* GIVEN ENTRIES:

>> begin

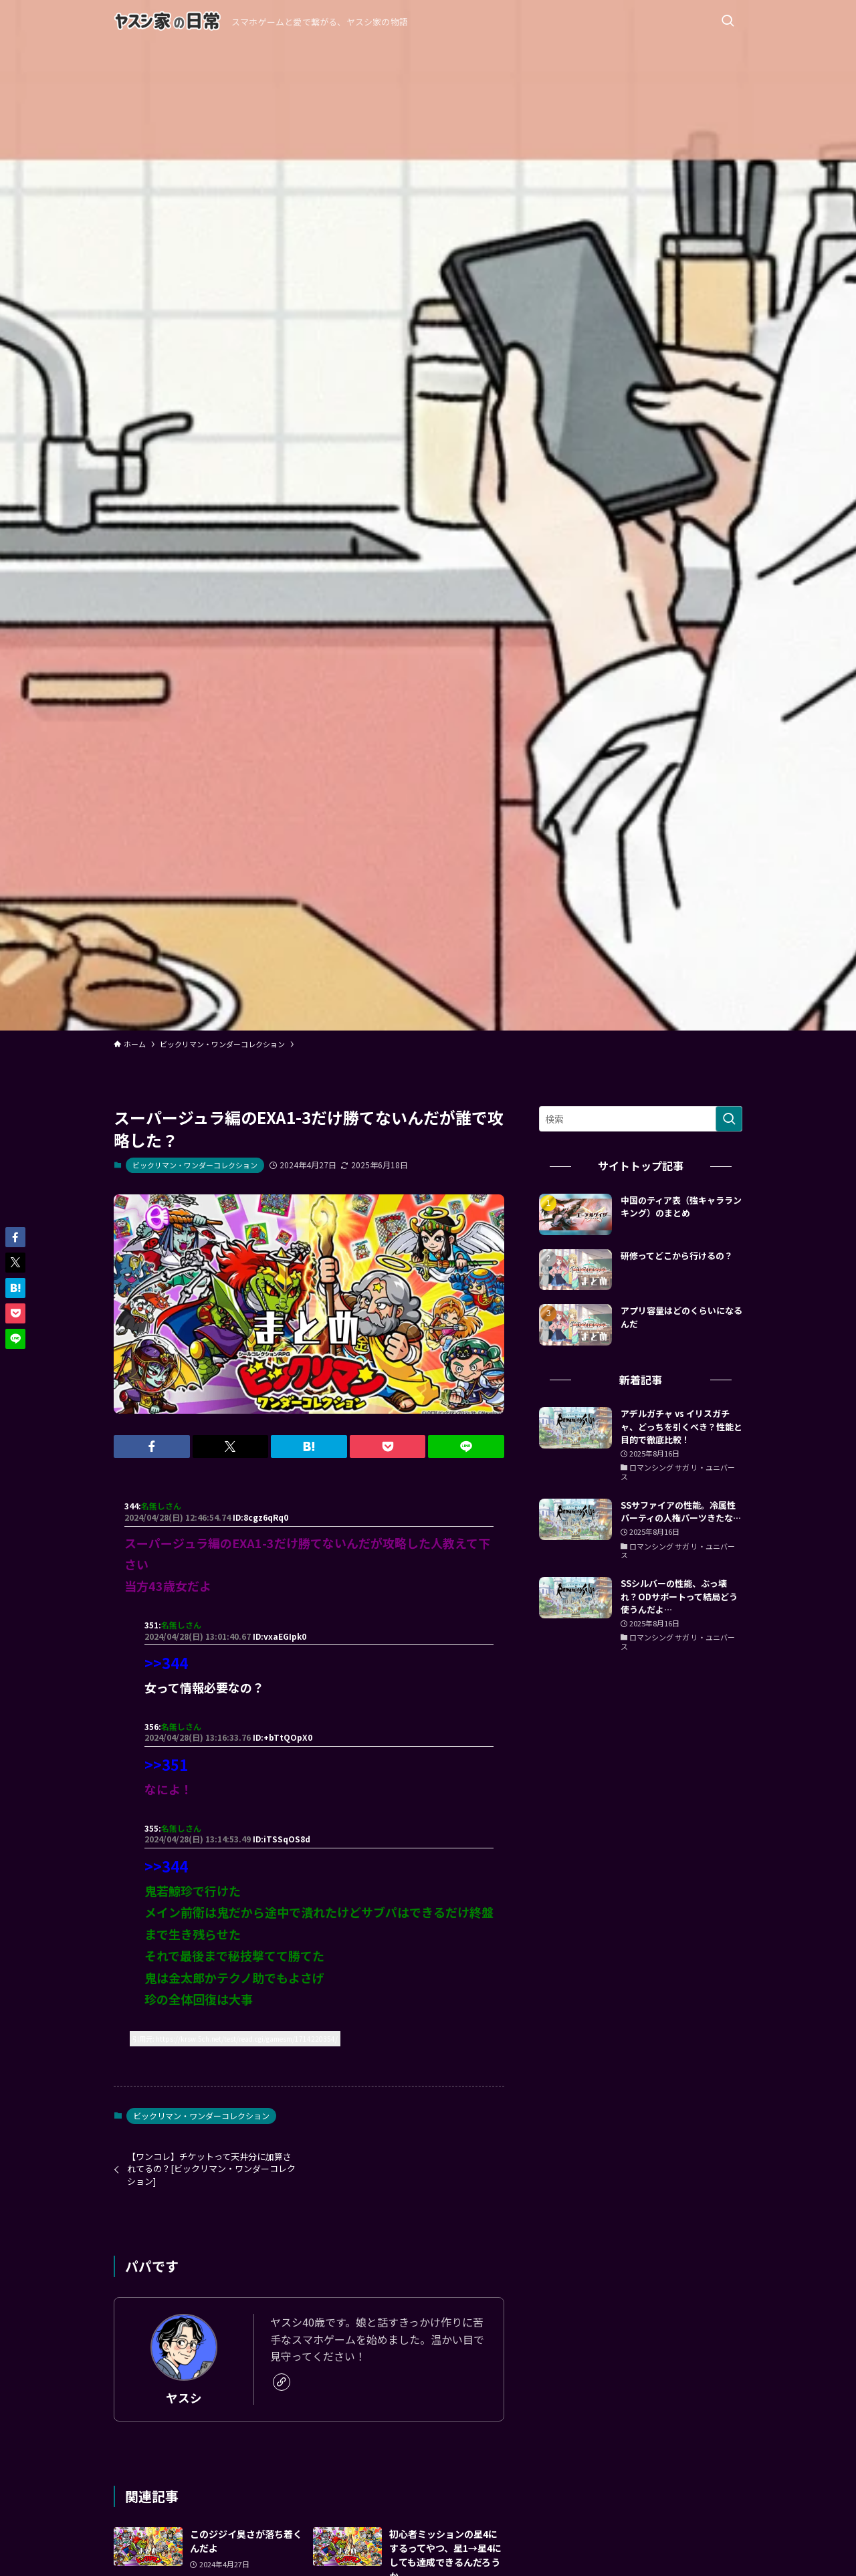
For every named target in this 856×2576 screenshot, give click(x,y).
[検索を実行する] (729, 1119)
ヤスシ (184, 2398)
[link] (281, 2382)
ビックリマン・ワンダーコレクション (194, 1165)
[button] (152, 1446)
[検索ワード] (640, 1119)
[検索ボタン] (727, 21)
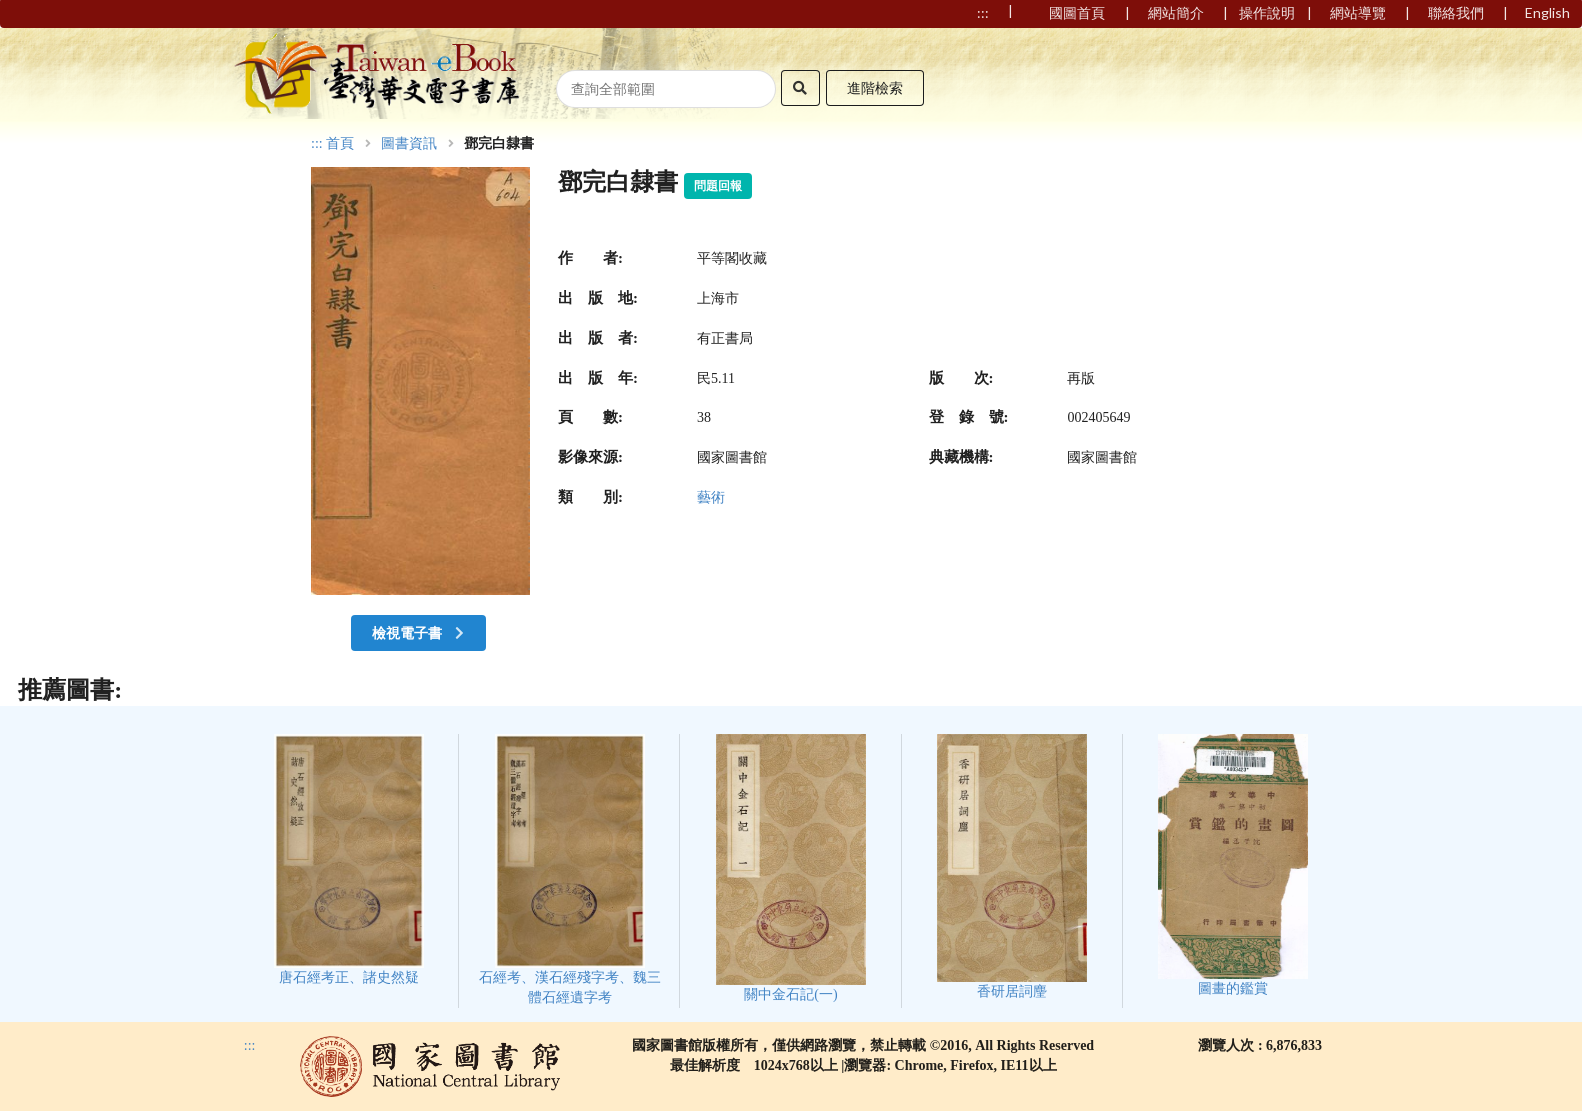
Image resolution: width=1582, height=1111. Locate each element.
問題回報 (718, 186)
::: (317, 143)
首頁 (340, 144)
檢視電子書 (420, 632)
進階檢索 (875, 87)
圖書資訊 (409, 144)
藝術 (711, 497)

>> end

Rewrite all the lines above, requests included, and shift every coordinate in the answers by -27. Leave the pictures out.

* RESULT FOR THIS EXERCISE:
For every named target in this 856×2576 screenshot, give click(x,y).
[検索を実行する] (702, 1092)
ヤスシ (157, 2371)
[link] (254, 2355)
ビックリマン・ワンダーコレクション (167, 1138)
[button] (125, 1419)
[検索ワード] (613, 1092)
[検索ボタン] (700, -6)
Image resolution: width=1582, height=1111. Locate each element.
問題回報 (691, 159)
::: (290, 116)
首頁 (313, 117)
檢視電子書 (393, 605)
進階檢索 (848, 60)
圖書資訊 (382, 117)
藝術 (684, 470)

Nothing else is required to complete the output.